Aufgaben
[1] Nenne alle Beispiele für gemeinsame Entwicklungsstandards, die im Textauszug aufgezählt werden.
[2] Welchen Zeitpunkt nennt der Textauszug als Beispiel dafür, ab wann viele Features verfügbar sein sollen?
[3] Schreib aus dem Textauszug den Abschnitt zwischen „Ein zweiter Grund“ und „und Go Live.“ ab, beide eingeschlossen.

Textauszug
+++++

Ein erster gewichtiger Grund, der vor dem Hintergrund zu sehen ist, dass Scrum bis heute vor allem in der Software-Entwicklung eingesetzt wird, ist, dass eine gemeinsame Definition of Done gemeinsame Entwicklungsstandards möglich macht. Die können aus Coding-Standards, Schnittstellen-Definitionen, Testabdeckungs-Vorgaben oder ähnlichen Regeln bestehen und dafür sorgen, dass keine Team-basierte Code-Ownership entsteht und der Code auch teamübergreifend verständlich und weiterentwickelbar ist.


Ein zweiter Grund kann sein, durch eine gemeinsame Definition of Done übergreifende Release-Prozesse zu vereinfachen. Wenn z.B. grössere Mengen an Features erst ab einem bestimmten Zeitpunkt verfügbar sein sollen (etwa dem Weihnachtsgeschäft), kann es unnötig verkomplizierend wirken, wenn diese zum Teil bereits auf Produktion verfügbar aber ausgetoggled sind und zum Teil noch in einer Staging-Umgebung warten. Das zu vereinheitlichen erleichtert Qualitätssicherung und Go Live.

+++++

Datensätze

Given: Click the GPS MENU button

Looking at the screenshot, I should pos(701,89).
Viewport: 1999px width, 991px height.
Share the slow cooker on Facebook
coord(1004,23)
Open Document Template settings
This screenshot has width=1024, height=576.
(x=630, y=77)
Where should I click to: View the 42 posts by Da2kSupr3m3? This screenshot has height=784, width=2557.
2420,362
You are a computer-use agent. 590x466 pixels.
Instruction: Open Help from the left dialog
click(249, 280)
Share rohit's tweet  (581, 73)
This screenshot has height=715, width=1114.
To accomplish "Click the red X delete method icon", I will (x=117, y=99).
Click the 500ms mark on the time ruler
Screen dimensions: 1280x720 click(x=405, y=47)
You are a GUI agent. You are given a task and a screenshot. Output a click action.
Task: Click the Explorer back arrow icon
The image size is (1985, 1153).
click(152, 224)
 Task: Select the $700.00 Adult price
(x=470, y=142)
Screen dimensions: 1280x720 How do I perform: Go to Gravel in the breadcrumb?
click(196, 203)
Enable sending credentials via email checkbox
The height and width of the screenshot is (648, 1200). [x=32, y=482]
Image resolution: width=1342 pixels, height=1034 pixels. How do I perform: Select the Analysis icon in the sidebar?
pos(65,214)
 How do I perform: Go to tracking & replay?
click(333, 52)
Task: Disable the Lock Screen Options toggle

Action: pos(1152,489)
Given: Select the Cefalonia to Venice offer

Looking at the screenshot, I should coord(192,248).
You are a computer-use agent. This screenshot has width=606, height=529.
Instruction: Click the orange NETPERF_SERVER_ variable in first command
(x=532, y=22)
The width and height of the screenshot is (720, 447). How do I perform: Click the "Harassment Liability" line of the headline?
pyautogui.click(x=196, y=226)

+++++

Die Antworten
[1] Coding-Standards, Schnittstellen-Definitionen, Testabdeckungs-Vorgaben

[2] Das Weihnachtsgeschäft.

[3]
Ein zweiter Grund kann sein, durch eine gemeinsame Definition of Done übergreifende Release-Prozesse zu vereinfachen. Wenn z.B. grössere Mengen an Features erst ab einem bestimmten Zeitpunkt verfügbar sein sollen (etwa dem Weihnachtsgeschäft), kann es unnötig verkomplizierend wirken, wenn diese zum Teil bereits auf Produktion verfügbar aber ausgetoggled sind und zum Teil noch in einer Staging-Umgebung warten. Das zu vereinheitlichen erleichtert Qualitätssicherung und Go Live.